## BEGIN INFORMATION SHOWN

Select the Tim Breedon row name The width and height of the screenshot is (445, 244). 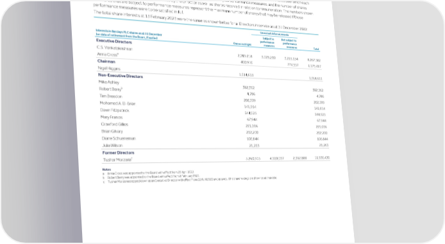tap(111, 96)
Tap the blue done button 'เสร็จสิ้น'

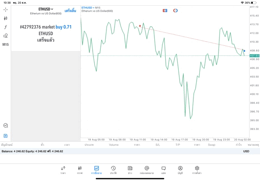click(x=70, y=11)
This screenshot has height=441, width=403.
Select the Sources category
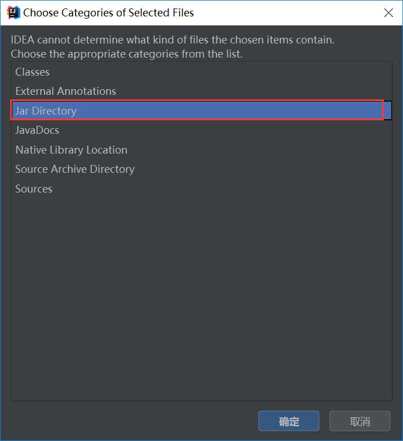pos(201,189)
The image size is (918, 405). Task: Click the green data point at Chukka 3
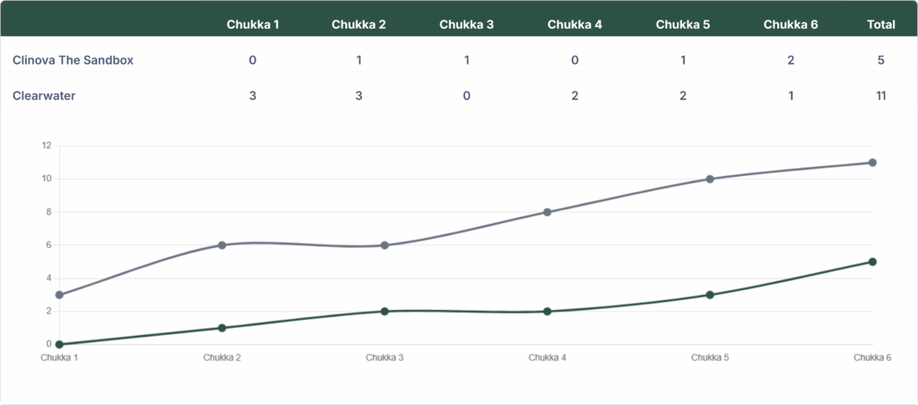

## END INFORMATION SHOWN
## BEGIN INFORMATION SHOWN

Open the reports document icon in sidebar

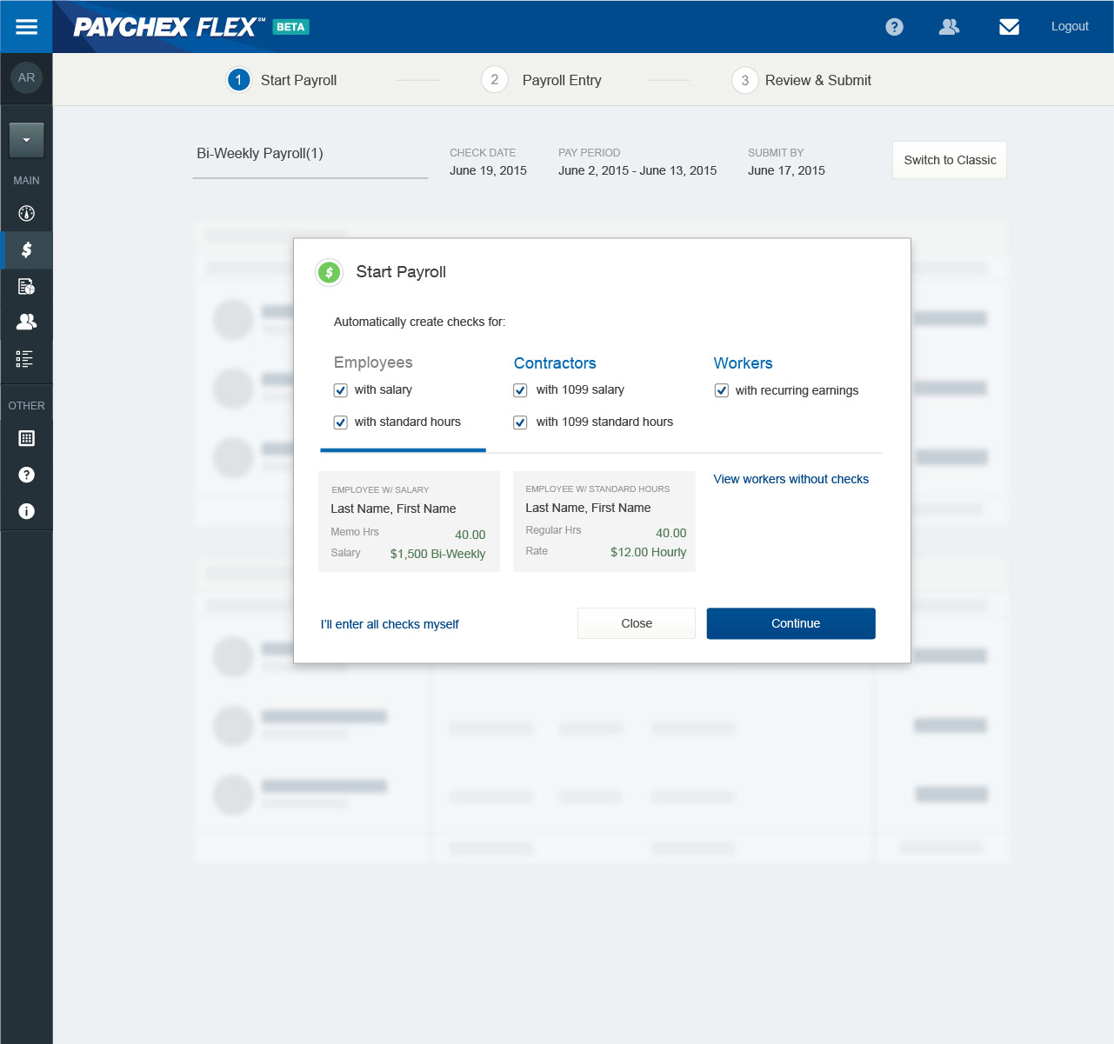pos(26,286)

## END INFORMATION SHOWN

> **DIRECTION**
Please rewrite the rows from the line containing "This screenshot has height=441, width=403." through the line containing "The image size", changing "green" to "orange" and keeping everything else the same. Leave the pictures out.

> **EXERCISE SOLUTION**
This screenshot has height=441, width=403.
Select the Sources category
pos(201,189)
The image size is (918, 405). Task: Click the orange data point at Chukka 3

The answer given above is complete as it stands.